Drawing with removed subject (2011) – excerpt
HD video with sound
9m 40s, dimensions variable
In the prominent eye tracking studies of Russian psychologist, Alfred L. Yarbus, a suction based device was affixed directly to the eyes of the participants. The device incorporated a mirror which––as the viewers eyes moved across an image––reflected a corresponding path of light onto paper with a photosensitive surface. For a subject image, Yarbus used Unexpected Return (1884-1888), a painting by Russian realist, Ilya Repin, which depicts the homecoming of a Russian revolutionary and the resulting interaction between his family members. Yarbus’ studies were first translated from Russian to English in the book Eye Movements and Vision (Plenum Press, New York 1967).
Taking this survey as its starting point, in a eye tracking research lab, I replicated a study which Yarbus had carried out – conducting a 25 second “free examination” of the same subject image. I exported the resulting scan path, consisting of a series of fixation points in numeric sequence.

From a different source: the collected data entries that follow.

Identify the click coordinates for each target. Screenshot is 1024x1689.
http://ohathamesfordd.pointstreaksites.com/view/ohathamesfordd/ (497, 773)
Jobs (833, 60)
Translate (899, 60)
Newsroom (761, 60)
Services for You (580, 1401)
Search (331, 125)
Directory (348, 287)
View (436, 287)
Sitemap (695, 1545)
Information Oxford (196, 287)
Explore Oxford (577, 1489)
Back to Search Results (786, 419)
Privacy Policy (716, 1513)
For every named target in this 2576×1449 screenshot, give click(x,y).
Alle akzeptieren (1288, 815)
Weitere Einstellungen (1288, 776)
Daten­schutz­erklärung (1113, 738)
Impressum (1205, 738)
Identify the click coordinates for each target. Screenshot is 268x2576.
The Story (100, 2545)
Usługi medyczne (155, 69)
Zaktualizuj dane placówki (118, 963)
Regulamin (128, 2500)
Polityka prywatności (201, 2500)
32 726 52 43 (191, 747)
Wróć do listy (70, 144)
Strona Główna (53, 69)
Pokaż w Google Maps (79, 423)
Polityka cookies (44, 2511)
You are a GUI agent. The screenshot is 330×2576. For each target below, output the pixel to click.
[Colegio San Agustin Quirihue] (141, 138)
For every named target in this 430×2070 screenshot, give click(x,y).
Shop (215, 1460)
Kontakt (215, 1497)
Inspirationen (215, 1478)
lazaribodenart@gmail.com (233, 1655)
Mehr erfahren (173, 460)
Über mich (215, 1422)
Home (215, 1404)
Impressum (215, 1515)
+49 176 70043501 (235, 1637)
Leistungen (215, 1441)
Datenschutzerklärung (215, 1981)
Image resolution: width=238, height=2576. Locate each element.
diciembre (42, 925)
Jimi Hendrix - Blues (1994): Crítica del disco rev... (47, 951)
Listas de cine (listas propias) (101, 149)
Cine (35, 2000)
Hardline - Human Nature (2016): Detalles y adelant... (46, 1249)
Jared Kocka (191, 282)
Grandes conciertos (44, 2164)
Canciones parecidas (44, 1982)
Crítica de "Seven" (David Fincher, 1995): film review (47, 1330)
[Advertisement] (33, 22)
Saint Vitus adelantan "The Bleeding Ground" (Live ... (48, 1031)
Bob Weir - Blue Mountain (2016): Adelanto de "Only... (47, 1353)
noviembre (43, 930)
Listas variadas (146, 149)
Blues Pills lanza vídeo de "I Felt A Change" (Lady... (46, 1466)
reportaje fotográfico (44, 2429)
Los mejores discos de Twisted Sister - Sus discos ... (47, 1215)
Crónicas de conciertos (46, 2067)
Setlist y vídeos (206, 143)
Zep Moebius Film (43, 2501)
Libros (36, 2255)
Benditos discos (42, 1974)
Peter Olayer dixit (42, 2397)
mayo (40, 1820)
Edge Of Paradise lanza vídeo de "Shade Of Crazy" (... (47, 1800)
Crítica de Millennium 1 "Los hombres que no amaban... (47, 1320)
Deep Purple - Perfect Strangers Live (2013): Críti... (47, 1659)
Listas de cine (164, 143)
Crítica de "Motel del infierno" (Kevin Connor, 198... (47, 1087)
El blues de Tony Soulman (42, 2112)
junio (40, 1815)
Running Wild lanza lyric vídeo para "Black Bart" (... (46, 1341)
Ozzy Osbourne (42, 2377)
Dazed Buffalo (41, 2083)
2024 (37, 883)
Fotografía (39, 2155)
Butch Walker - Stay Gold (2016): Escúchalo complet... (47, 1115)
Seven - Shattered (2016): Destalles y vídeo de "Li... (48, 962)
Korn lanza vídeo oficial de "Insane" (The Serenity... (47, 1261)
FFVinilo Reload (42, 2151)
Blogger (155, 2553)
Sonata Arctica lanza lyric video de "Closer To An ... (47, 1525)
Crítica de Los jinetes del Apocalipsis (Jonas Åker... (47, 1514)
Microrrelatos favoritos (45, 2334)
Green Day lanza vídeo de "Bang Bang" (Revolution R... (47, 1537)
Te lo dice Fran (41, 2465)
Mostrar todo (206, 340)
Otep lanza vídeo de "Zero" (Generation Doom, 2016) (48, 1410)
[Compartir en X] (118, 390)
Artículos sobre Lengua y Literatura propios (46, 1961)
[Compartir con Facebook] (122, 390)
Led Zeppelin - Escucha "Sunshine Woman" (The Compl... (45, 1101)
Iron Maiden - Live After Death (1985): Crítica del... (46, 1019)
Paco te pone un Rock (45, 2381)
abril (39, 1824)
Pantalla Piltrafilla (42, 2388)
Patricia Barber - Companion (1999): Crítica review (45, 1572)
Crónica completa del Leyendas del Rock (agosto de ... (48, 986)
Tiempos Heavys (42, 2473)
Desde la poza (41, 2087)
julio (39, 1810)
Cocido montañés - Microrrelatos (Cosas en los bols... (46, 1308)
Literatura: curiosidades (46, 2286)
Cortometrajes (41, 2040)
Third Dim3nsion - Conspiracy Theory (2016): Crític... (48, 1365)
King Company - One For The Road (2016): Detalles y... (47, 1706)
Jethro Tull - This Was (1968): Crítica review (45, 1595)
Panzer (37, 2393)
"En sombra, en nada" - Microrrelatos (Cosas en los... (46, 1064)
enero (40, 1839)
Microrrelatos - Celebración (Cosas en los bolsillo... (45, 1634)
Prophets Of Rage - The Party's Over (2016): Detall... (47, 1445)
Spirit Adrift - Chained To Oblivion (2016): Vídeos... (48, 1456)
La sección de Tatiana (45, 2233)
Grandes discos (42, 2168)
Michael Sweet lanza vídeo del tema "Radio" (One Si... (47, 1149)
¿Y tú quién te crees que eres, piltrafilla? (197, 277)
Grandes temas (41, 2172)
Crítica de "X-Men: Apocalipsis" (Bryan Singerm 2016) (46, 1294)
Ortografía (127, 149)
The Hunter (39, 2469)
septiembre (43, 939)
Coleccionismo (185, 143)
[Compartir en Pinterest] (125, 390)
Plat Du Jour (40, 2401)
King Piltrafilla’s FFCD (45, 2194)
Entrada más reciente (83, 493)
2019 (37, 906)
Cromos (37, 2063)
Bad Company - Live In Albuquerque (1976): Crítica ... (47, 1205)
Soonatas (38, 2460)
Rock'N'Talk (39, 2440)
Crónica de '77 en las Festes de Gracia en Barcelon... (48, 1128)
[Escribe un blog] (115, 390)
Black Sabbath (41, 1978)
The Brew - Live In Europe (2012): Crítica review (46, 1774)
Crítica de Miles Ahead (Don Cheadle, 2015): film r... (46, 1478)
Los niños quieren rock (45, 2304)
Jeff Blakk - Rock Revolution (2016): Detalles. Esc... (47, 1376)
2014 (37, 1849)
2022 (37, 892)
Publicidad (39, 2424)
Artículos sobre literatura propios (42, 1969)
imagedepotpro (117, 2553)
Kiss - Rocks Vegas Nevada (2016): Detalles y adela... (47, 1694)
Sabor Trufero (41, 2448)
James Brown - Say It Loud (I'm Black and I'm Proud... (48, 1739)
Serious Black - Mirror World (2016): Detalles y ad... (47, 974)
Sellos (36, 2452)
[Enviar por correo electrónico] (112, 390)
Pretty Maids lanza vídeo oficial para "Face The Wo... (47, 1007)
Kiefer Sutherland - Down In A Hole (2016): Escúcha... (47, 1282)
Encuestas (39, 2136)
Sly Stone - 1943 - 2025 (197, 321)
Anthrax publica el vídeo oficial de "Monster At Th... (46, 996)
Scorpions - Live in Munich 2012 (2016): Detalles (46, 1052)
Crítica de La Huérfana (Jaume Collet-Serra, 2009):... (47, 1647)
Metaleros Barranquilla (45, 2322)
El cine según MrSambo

Using 50 gallons of a specially prepared black concentrate, an ice rink measuring 200 x 85 feet was painted opaque black. The surface was then sealed to a reflective finish with a 25mm layer of ice. Guide points of the scan path were plotted sequentially on the ice using fine white paint, in the form of directional arrows, each with a corresponding number. Over the previous months I had rehearsed a series of choreographed moves with a figure skater, who paced out the sequence in preparation for what had to be a single take, shot from 40 feet above. The figure skater then skated the scan path sequence. The result is a version of the 25 second eye tracking study slowed down to the natural pace of the figure skater, without presence of the subject image.
The sound in the video comes from contact microphones, placed directly on the ice, and an air conditioning unit, audible from ambient sound which was also recorded.